**YOUR OBJECTIVE:** Copy each of the following lines exactly as it appears.

**DATA TO USE:**
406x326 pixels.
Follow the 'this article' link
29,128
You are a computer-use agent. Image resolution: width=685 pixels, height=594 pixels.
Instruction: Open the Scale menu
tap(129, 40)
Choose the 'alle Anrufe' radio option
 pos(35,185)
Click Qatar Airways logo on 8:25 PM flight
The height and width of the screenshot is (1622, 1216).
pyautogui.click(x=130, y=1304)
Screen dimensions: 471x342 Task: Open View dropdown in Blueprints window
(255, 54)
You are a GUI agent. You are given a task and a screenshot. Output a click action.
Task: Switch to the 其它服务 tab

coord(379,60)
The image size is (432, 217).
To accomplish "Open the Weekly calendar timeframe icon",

**EXERCISE RESULT:**
406x326 pixels.
Follow the 'this article' link
29,128
You are a computer-use agent. Image resolution: width=685 pixels, height=594 pixels.
Instruction: Open the Scale menu
tap(129, 40)
Choose the 'alle Anrufe' radio option
 pos(35,185)
Click Qatar Airways logo on 8:25 PM flight
The height and width of the screenshot is (1622, 1216).
pyautogui.click(x=130, y=1304)
Screen dimensions: 471x342 Task: Open View dropdown in Blueprints window
(255, 54)
You are a GUI agent. You are given a task and a screenshot. Output a click action.
Task: Switch to the 其它服务 tab

coord(379,60)
The image size is (432, 217).
To accomplish "Open the Weekly calendar timeframe icon",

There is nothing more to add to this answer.